**Given information**
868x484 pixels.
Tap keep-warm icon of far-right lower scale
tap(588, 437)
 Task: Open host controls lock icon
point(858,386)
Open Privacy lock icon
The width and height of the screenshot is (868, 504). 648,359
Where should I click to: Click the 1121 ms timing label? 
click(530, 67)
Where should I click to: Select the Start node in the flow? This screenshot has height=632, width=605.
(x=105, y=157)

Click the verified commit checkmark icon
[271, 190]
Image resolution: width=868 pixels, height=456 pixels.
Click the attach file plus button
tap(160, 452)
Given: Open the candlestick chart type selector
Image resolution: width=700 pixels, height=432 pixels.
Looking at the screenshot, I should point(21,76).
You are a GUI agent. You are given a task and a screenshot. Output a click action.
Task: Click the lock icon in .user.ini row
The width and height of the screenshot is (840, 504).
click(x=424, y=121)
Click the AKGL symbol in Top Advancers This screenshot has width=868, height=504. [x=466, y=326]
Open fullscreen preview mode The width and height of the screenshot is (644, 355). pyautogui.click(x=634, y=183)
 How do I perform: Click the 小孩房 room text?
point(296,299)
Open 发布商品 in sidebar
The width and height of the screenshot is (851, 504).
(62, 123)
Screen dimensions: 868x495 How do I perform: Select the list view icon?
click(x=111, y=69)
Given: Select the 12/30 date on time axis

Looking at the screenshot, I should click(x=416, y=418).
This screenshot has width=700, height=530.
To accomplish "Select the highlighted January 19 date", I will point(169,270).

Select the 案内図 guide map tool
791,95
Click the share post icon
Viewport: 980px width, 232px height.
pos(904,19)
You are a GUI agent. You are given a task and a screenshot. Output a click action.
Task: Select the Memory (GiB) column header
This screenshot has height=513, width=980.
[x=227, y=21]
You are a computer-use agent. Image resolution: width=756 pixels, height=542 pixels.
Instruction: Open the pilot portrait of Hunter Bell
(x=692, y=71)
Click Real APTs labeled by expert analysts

**Instructions to follow**
Give back the complete data exactly as supplied.

**Task response**
868x484 pixels.
Tap keep-warm icon of far-right lower scale
tap(588, 437)
 Task: Open host controls lock icon
point(858,386)
Open Privacy lock icon
The width and height of the screenshot is (868, 504). 648,359
Where should I click to: Click the 1121 ms timing label? 
click(530, 67)
Where should I click to: Select the Start node in the flow? This screenshot has height=632, width=605.
(x=105, y=157)

Click the verified commit checkmark icon
[271, 190]
Image resolution: width=868 pixels, height=456 pixels.
Click the attach file plus button
tap(160, 452)
Given: Open the candlestick chart type selector
Image resolution: width=700 pixels, height=432 pixels.
Looking at the screenshot, I should point(21,76).
You are a GUI agent. You are given a task and a screenshot. Output a click action.
Task: Click the lock icon in .user.ini row
The width and height of the screenshot is (840, 504).
click(x=424, y=121)
Click the AKGL symbol in Top Advancers This screenshot has width=868, height=504. [x=466, y=326]
Open fullscreen preview mode The width and height of the screenshot is (644, 355). pyautogui.click(x=634, y=183)
 How do I perform: Click the 小孩房 room text?
point(296,299)
Open 发布商品 in sidebar
The width and height of the screenshot is (851, 504).
(62, 123)
Screen dimensions: 868x495 How do I perform: Select the list view icon?
click(x=111, y=69)
Given: Select the 12/30 date on time axis

Looking at the screenshot, I should click(x=416, y=418).
This screenshot has width=700, height=530.
To accomplish "Select the highlighted January 19 date", I will point(169,270).

Select the 案内図 guide map tool
791,95
Click the share post icon
Viewport: 980px width, 232px height.
pos(904,19)
You are a GUI agent. You are given a task and a screenshot. Output a click action.
Task: Select the Memory (GiB) column header
This screenshot has height=513, width=980.
[x=227, y=21]
You are a computer-use agent. Image resolution: width=756 pixels, height=542 pixels.
Instruction: Open the pilot portrait of Hunter Bell
(x=692, y=71)
Click Real APTs labeled by expert analysts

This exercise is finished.